You went to the lectures of Jacques Tits when you were only 16 years old. There is a story that one week you could not attend because you participated in a school tip…?
Yes. I was told this story much later. When Tits came to give his lecture he asked: Where is Deligne? When it was explained to him that I was on a school trip, the lecture was postponed to the next week.
He must already have recognised you as a brilliant student. Jacques Tits is also a recipient of the Abel Prize. He received it together with John Griggs Thompson five years ago for his great discoveries in group theory. He was surely an influential teacher for you?
Yes; especially in the early years. In teaching, the most important can be what you don’t do. For instance, Tits had to explain that the centre of a group is an invariant subgroup. He started a proof, then stopped and said in essence: ‘An invariant subgroup is a subgroup stable by all inner automorphisms. I have been able to define the centre. It is hence stable by all symmetries of the data. So it is obvious that it is invariant.”
For me, this was a revelation: the power of the idea of symmetry. That Tits did not need to go through a step-by-step proof, but instead could just say that symmetry makes the result obvious. has influenced me a lot. I have a very big respect for symmetry, and in almost every of my papers there is a symmetry-based argument.
Can you remember how Tits discovered your mathematical talent?

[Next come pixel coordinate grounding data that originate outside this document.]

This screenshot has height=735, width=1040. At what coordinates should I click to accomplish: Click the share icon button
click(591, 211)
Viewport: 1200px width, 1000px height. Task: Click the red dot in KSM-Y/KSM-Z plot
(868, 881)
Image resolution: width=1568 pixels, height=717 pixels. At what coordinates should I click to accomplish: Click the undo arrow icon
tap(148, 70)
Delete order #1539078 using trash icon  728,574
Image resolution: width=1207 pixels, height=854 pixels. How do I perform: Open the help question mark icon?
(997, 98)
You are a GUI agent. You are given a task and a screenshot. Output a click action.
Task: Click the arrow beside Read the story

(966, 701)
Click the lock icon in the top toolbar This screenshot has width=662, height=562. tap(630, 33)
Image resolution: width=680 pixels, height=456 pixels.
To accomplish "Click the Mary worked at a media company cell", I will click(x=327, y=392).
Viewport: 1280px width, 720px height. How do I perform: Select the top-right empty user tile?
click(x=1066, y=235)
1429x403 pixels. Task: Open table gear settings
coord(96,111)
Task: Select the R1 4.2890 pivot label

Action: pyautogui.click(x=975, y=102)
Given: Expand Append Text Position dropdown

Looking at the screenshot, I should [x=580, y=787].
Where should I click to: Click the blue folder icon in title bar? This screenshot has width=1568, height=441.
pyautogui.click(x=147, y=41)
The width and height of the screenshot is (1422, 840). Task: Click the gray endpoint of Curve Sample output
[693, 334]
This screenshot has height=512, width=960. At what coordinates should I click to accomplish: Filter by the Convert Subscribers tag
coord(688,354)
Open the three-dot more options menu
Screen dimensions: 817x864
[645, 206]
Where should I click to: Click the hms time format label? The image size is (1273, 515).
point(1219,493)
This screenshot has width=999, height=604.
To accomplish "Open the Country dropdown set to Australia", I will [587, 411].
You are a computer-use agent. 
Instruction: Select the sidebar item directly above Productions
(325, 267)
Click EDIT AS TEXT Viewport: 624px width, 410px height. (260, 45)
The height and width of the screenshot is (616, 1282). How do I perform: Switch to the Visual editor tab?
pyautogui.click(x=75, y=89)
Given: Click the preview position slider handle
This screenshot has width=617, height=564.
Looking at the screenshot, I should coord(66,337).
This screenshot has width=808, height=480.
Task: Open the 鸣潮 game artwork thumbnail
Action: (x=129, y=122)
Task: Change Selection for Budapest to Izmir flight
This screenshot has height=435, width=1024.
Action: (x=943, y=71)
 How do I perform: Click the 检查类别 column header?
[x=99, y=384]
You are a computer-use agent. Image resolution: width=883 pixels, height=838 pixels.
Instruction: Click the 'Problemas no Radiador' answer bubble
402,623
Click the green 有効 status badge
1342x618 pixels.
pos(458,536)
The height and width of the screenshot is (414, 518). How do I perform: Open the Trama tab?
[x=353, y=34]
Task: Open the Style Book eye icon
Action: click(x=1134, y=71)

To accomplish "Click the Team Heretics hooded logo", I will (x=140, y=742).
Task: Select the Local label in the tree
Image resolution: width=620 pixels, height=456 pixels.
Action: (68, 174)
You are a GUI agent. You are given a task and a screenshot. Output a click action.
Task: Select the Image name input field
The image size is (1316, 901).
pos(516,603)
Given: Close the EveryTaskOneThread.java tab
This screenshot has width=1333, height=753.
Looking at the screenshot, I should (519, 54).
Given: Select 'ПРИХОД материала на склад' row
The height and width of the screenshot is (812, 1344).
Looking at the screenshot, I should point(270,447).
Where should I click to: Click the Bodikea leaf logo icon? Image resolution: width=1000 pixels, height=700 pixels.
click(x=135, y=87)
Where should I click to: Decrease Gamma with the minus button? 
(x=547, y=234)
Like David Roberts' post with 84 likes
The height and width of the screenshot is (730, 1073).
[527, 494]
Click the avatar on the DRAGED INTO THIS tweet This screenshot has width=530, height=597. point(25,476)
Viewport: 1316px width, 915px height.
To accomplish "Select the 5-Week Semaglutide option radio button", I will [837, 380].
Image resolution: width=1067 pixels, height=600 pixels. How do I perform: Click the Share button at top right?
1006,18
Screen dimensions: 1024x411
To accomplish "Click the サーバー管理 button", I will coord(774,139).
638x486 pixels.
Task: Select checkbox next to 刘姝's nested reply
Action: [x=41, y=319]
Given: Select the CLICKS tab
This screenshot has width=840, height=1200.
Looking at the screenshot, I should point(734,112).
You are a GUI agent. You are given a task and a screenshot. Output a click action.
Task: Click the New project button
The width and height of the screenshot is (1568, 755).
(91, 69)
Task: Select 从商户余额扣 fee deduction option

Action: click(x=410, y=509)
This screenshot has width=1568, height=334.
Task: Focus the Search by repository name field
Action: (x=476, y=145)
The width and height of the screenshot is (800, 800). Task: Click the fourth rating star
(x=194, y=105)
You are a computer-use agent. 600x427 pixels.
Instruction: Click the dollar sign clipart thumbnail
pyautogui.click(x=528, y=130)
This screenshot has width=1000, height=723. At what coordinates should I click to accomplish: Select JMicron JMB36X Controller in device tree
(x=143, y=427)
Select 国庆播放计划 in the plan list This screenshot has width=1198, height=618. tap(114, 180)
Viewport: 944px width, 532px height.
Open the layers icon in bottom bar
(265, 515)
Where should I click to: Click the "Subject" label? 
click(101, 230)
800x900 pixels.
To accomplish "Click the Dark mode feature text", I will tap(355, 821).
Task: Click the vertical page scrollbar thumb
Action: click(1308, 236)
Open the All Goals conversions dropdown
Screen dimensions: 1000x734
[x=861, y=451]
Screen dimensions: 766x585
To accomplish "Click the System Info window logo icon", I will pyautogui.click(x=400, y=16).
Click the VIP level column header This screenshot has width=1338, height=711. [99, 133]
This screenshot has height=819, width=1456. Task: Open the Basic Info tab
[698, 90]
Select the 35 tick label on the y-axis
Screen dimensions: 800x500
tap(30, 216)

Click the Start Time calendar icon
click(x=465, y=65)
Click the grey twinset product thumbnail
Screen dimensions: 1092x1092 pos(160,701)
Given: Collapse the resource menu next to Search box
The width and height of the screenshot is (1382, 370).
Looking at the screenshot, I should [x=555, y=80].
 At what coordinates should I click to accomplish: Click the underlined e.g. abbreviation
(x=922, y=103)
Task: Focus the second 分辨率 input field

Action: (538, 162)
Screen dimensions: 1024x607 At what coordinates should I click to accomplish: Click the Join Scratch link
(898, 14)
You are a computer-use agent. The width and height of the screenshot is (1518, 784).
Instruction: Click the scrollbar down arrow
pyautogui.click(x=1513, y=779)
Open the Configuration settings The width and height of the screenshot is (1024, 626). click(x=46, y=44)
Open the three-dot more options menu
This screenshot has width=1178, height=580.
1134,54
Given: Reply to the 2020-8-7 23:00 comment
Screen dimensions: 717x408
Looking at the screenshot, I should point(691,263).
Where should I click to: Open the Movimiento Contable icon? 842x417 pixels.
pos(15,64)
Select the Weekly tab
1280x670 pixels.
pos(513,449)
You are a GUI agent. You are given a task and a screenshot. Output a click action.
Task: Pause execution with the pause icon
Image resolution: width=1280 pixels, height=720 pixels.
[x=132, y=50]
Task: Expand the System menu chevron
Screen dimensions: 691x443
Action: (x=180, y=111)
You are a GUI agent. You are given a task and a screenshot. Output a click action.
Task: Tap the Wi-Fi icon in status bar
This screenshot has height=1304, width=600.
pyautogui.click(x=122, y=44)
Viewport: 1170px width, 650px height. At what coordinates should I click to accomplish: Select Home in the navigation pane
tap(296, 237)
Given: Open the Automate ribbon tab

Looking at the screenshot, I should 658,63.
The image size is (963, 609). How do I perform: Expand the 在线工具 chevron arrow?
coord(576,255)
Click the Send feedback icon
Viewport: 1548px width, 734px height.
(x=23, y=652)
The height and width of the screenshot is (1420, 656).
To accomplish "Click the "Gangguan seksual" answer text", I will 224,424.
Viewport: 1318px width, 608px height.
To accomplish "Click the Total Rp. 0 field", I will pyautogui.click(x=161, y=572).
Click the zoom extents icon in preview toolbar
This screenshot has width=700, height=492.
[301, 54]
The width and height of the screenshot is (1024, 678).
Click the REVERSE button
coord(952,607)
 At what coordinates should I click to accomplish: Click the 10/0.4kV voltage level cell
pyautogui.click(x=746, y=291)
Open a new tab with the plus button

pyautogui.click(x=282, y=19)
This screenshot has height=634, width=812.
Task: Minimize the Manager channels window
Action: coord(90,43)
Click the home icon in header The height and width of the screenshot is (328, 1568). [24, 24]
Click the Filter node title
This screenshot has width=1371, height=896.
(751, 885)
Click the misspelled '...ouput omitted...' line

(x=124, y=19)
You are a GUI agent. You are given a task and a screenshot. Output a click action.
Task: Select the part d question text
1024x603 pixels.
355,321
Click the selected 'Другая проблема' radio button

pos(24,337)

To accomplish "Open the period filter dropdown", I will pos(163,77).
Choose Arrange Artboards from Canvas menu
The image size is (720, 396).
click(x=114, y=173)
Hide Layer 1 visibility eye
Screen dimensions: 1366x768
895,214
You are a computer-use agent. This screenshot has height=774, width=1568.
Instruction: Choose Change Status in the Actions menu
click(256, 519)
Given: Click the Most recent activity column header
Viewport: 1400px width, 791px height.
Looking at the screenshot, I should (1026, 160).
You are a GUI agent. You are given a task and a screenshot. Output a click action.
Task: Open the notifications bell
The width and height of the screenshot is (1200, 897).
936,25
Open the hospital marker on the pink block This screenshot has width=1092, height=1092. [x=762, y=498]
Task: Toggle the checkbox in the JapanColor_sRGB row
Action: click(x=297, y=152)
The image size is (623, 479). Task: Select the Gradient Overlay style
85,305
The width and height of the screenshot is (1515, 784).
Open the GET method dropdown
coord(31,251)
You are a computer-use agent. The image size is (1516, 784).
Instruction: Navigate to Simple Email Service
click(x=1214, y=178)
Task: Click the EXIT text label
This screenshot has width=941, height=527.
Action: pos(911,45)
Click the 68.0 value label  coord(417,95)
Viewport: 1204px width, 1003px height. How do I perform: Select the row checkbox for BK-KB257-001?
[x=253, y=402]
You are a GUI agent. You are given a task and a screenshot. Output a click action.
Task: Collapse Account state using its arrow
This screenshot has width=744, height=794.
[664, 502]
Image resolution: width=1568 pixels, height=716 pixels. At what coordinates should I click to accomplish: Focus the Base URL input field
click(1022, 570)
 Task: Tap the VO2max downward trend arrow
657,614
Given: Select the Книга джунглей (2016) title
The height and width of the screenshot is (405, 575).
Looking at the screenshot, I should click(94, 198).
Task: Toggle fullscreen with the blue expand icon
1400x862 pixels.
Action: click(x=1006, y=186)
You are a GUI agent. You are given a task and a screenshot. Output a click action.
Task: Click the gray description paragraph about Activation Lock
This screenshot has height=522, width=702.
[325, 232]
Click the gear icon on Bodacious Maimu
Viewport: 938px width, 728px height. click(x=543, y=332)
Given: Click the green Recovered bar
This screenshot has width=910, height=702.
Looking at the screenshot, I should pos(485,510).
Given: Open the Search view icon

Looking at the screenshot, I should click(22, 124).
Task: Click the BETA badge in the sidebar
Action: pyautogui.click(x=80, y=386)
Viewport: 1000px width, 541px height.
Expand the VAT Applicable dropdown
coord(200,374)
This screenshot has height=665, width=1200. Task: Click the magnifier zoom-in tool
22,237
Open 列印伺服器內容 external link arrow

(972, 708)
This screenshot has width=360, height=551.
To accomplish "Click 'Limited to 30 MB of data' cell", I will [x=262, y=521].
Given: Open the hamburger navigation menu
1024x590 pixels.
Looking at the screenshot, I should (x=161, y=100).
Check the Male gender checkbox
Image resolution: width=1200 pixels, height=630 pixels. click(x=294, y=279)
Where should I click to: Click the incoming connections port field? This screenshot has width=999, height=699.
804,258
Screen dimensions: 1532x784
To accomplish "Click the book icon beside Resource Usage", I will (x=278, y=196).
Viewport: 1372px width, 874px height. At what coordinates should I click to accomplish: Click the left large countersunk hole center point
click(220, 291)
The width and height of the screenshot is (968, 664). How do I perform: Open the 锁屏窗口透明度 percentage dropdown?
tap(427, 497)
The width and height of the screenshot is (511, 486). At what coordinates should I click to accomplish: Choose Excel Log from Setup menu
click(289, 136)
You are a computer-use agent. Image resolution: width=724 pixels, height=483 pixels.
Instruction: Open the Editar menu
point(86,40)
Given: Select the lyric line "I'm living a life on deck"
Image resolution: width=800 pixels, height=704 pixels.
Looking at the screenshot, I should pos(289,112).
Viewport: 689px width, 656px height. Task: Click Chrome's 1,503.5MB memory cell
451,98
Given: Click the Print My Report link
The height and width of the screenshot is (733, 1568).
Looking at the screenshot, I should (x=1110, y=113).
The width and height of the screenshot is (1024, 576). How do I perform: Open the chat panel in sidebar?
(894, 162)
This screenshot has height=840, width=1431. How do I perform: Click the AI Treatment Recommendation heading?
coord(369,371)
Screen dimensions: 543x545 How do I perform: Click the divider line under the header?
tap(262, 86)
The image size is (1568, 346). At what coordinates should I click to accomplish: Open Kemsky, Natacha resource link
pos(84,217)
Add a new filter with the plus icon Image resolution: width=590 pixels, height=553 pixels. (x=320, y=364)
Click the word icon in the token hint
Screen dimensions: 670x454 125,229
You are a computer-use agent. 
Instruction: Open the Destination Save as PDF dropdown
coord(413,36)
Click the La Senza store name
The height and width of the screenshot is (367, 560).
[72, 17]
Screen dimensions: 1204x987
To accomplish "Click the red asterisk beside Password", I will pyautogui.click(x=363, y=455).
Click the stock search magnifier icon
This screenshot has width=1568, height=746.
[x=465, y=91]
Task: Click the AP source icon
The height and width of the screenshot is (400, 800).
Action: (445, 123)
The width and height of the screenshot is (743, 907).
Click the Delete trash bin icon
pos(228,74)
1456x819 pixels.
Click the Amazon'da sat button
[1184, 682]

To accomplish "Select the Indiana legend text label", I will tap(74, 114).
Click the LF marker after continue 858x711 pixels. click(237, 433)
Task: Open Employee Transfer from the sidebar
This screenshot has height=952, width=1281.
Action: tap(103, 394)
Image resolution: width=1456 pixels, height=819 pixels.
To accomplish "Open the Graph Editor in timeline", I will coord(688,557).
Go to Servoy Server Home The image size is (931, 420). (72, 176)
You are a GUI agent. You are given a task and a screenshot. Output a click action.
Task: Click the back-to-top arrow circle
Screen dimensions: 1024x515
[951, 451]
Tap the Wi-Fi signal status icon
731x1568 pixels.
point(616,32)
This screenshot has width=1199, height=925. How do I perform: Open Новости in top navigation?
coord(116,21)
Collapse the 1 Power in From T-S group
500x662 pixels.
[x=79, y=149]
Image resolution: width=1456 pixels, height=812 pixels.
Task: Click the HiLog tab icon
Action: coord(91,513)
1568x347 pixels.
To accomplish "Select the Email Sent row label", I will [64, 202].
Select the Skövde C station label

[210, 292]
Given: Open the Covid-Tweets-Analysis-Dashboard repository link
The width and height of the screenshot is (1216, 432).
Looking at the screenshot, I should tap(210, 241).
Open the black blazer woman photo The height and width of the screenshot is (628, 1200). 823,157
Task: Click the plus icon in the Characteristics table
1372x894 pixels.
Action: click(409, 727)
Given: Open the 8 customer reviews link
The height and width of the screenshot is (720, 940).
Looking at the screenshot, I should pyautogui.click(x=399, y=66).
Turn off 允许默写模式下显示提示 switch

That I cannot tell, but I think it was Monsieur Nijs who told him to take good care of me. At that time, there were three really active mathematicians in Brussels: apart from Tits himself, Professors Franz Bingen and Lucien Waelbroeck. They organised a seminar with a different subject each year. I attended these seminars and I learned about different topics such as Banach algebras, which were Waelbroeck’s speciality, and algebraic geometry.
Then, I guess, the three of them decided it was time for me to go to Paris.Tits introduced me to Grothendieck and told me to attend his lectures as well as Serre’s. That was an excellent advice.